● **Required work**: Give the lines again exactly as they appear below, from the line with "Image resolution: width=1888" to the line with "table by Severity", both included, and only those lines. Leave every picture out.

● **Records for processing**:
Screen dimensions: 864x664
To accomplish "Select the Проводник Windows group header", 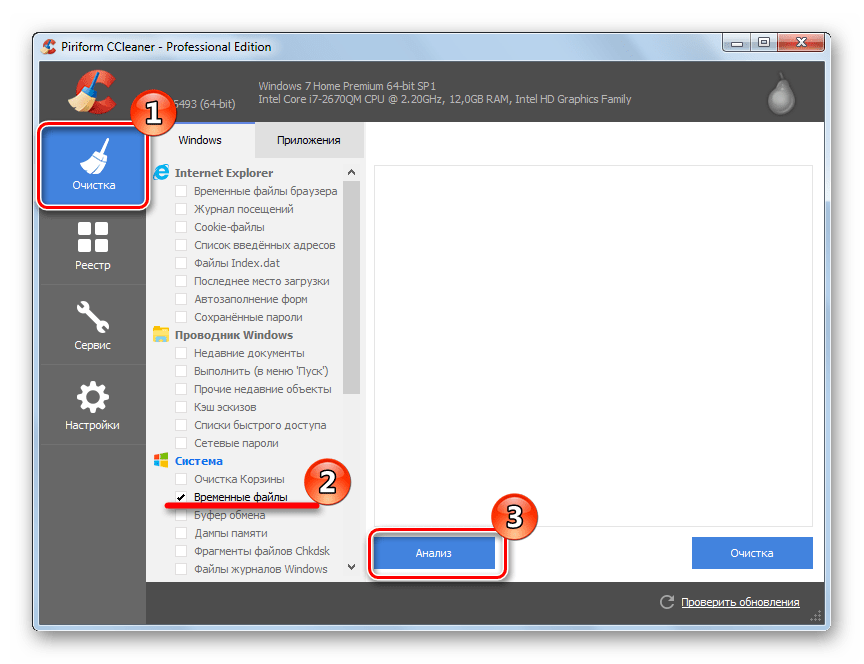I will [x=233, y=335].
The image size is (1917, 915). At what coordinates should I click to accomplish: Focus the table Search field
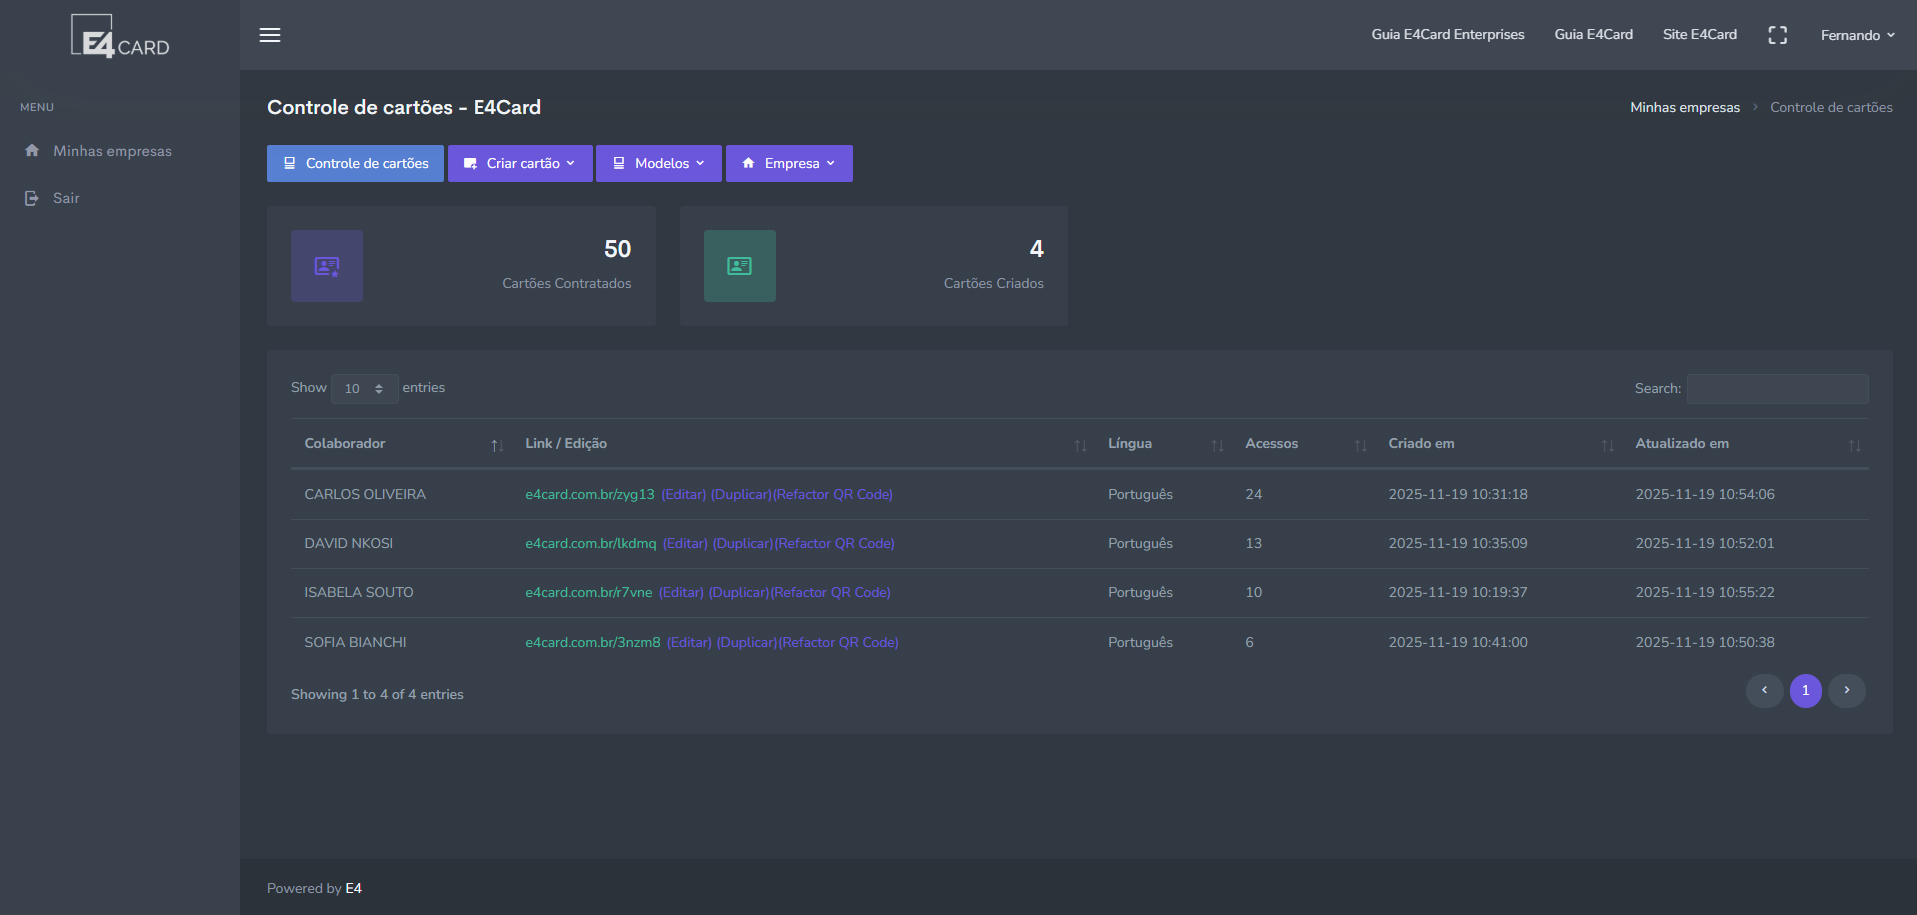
* * *
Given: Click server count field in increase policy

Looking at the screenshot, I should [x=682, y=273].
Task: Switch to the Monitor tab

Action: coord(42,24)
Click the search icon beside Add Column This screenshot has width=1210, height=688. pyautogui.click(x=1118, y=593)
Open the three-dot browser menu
---
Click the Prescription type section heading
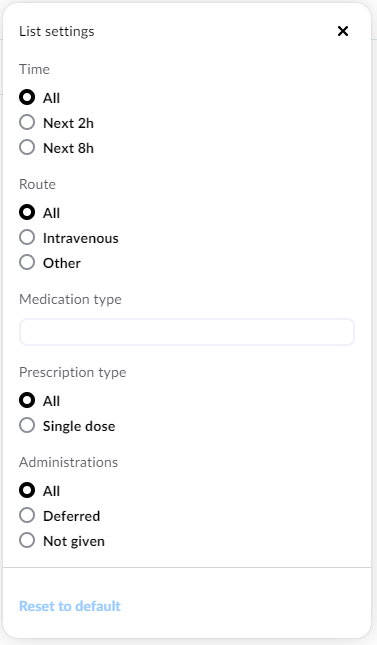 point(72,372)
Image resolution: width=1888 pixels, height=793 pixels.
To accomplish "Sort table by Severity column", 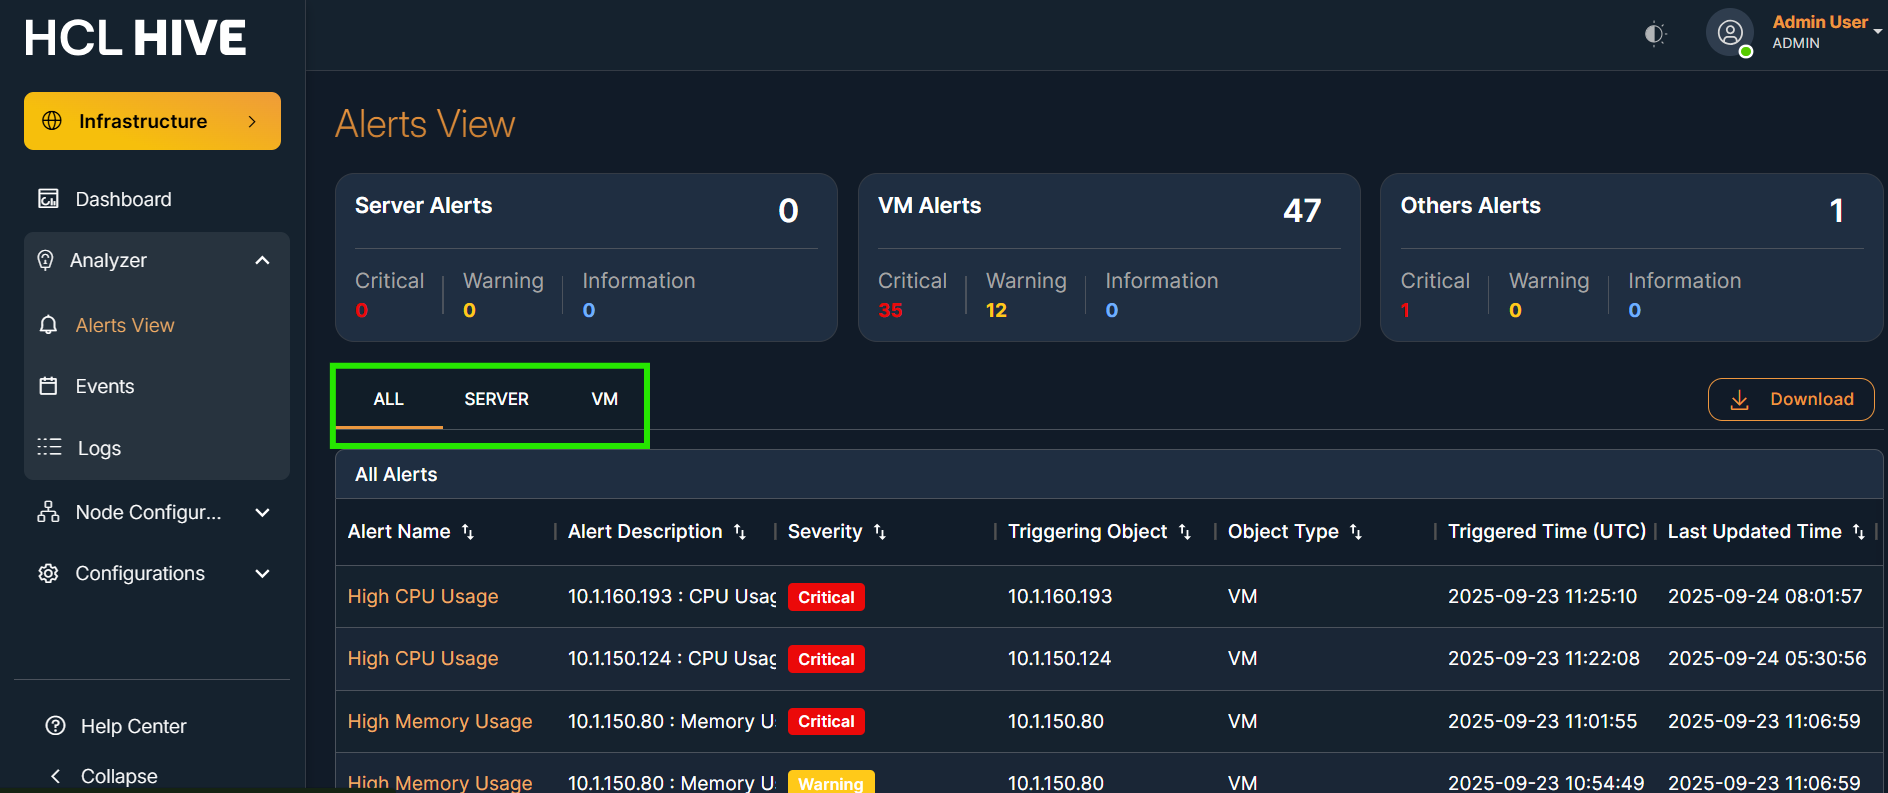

● **Answer box**:
Image resolution: width=1888 pixels, height=793 pixels.
To accomplish "Sort table by Severity column", 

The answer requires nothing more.